▶ _Directions_
Make an exact copy of every entry, from the first line to the last.

▶ _Task input_
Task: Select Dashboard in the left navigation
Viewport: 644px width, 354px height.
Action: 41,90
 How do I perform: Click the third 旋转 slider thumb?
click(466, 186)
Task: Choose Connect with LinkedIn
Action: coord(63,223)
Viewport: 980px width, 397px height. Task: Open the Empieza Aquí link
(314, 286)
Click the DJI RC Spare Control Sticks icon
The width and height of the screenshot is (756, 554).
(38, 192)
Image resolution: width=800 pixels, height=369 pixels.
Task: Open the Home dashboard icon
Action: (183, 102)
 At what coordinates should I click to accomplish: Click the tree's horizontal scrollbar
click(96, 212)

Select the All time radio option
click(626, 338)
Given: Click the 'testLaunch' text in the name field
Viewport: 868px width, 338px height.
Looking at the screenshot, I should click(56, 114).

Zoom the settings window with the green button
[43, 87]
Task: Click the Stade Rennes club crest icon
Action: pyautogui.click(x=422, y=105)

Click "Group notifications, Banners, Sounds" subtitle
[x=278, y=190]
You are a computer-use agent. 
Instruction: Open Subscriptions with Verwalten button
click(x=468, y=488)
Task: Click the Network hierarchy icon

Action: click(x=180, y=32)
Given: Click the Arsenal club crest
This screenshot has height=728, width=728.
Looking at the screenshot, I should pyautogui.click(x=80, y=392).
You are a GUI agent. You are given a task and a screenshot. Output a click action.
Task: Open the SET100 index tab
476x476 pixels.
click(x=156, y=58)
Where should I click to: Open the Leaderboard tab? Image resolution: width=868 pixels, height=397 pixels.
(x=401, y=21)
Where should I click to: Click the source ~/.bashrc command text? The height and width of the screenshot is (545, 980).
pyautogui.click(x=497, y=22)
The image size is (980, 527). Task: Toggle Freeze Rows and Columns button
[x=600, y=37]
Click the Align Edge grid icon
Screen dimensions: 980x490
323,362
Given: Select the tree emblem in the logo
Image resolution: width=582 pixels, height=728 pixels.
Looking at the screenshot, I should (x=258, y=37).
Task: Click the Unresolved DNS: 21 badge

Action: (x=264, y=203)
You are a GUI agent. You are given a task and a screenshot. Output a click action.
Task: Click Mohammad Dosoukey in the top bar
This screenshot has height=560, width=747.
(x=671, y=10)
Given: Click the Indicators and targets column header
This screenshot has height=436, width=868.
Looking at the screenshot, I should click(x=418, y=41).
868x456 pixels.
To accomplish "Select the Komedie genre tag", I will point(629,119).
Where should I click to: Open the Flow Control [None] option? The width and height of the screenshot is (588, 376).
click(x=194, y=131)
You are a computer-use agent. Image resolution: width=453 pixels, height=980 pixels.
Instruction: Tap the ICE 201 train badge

▶ _Task output_
Task: Select Dashboard in the left navigation
Viewport: 644px width, 354px height.
Action: 41,90
 How do I perform: Click the third 旋转 slider thumb?
click(466, 186)
Task: Choose Connect with LinkedIn
Action: coord(63,223)
Viewport: 980px width, 397px height. Task: Open the Empieza Aquí link
(314, 286)
Click the DJI RC Spare Control Sticks icon
The width and height of the screenshot is (756, 554).
(38, 192)
Image resolution: width=800 pixels, height=369 pixels.
Task: Open the Home dashboard icon
Action: (183, 102)
 At what coordinates should I click to accomplish: Click the tree's horizontal scrollbar
click(96, 212)

Select the All time radio option
click(626, 338)
Given: Click the 'testLaunch' text in the name field
Viewport: 868px width, 338px height.
Looking at the screenshot, I should click(56, 114).

Zoom the settings window with the green button
[43, 87]
Task: Click the Stade Rennes club crest icon
Action: pyautogui.click(x=422, y=105)

Click "Group notifications, Banners, Sounds" subtitle
[x=278, y=190]
You are a computer-use agent. 
Instruction: Open Subscriptions with Verwalten button
click(x=468, y=488)
Task: Click the Network hierarchy icon

Action: click(x=180, y=32)
Given: Click the Arsenal club crest
This screenshot has height=728, width=728.
Looking at the screenshot, I should pyautogui.click(x=80, y=392).
You are a GUI agent. You are given a task and a screenshot. Output a click action.
Task: Open the SET100 index tab
476x476 pixels.
click(x=156, y=58)
Where should I click to: Open the Leaderboard tab? Image resolution: width=868 pixels, height=397 pixels.
(x=401, y=21)
Where should I click to: Click the source ~/.bashrc command text? The height and width of the screenshot is (545, 980).
pyautogui.click(x=497, y=22)
The image size is (980, 527). Task: Toggle Freeze Rows and Columns button
[x=600, y=37]
Click the Align Edge grid icon
Screen dimensions: 980x490
323,362
Given: Select the tree emblem in the logo
Image resolution: width=582 pixels, height=728 pixels.
Looking at the screenshot, I should (x=258, y=37).
Task: Click the Unresolved DNS: 21 badge

Action: (x=264, y=203)
You are a GUI agent. You are given a task and a screenshot. Output a click action.
Task: Click Mohammad Dosoukey in the top bar
This screenshot has height=560, width=747.
(x=671, y=10)
Given: Click the Indicators and targets column header
This screenshot has height=436, width=868.
Looking at the screenshot, I should click(x=418, y=41).
868x456 pixels.
To accomplish "Select the Komedie genre tag", I will point(629,119).
Where should I click to: Open the Flow Control [None] option? The width and height of the screenshot is (588, 376).
click(x=194, y=131)
You are a computer-use agent. Image resolution: width=453 pixels, height=980 pixels.
Instruction: Tap the ICE 201 train badge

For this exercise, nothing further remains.